Henri Laurens, éditeur (p. 5-11).

I

LA PEINTURE VÉNITIENNE.

À évoquer les œuvres les plus caractéristiques de la peinture vénitienne, les Madones de Bellini, le Concert de Giorgione, Bacchus et Ariane du Titien, on éprouve ce sentiment de satisfaction presque physique que procure seule l’harmonie profonde des lignes et des couleurs. Nous « goûtons » littéralement de tels tableaux ; ils dispensent le bien-être, ils réjouissent l’œil et réchauffent l’âme sans fatiguer l’esprit. Ils ne réclament aucun commentaire : ils suffit de les regarder pour se trouver ravi de leur lumière, comblé de leur beauté.

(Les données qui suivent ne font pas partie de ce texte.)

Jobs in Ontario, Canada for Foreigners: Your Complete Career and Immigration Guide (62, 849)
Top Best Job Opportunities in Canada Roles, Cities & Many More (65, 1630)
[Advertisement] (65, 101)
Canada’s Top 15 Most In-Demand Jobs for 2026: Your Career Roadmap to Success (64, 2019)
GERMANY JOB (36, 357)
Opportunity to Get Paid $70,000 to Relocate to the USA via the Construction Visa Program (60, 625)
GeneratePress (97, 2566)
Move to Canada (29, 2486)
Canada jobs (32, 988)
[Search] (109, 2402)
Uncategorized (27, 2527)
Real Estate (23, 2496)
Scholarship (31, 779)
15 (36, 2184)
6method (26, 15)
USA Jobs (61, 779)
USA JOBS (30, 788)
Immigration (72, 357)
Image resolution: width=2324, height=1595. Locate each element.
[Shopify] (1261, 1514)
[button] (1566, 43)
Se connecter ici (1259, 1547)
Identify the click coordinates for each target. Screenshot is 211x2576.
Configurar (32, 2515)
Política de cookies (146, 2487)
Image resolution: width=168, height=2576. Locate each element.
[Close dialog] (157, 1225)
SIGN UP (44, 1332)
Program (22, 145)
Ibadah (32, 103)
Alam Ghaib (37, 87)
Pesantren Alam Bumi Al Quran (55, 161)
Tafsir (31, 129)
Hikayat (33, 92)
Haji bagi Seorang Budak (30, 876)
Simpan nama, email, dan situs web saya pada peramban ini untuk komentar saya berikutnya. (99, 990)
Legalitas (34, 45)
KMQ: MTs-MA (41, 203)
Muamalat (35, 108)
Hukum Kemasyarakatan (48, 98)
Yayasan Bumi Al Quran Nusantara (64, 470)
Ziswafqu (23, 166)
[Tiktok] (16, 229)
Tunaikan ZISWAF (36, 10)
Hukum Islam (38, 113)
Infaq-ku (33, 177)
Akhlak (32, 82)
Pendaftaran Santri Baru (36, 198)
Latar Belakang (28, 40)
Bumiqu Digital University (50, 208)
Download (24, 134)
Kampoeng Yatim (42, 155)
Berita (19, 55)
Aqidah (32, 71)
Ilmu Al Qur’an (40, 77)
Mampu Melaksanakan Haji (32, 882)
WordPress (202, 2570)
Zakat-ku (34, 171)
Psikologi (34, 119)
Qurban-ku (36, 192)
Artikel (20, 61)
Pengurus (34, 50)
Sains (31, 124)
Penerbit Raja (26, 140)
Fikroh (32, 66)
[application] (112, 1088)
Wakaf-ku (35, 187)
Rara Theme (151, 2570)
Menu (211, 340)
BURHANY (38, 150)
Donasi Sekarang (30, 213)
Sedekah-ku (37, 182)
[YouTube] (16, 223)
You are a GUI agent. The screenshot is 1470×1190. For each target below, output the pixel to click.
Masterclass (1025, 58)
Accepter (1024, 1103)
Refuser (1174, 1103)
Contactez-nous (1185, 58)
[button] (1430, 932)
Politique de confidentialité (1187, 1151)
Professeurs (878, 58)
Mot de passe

Si l’art n’était qu’une sensualité raffinée — et pour beaucoup il n’est rien d’autre — l’étude de la peinture vénitienne devrait décourager le peintre comme celle de la sculpture grecque décourage le sculpteur. L’une et l’autre donnent une impression de perfection, de plénitude qui semble interdire tout progrès ; elles sont définitives et dominatrices ; elles contiennent en elles le passé comme l’avenir. Il semble que tout y aboutisse et que l’on ne puisse parvenir à rien qu’à les imiter.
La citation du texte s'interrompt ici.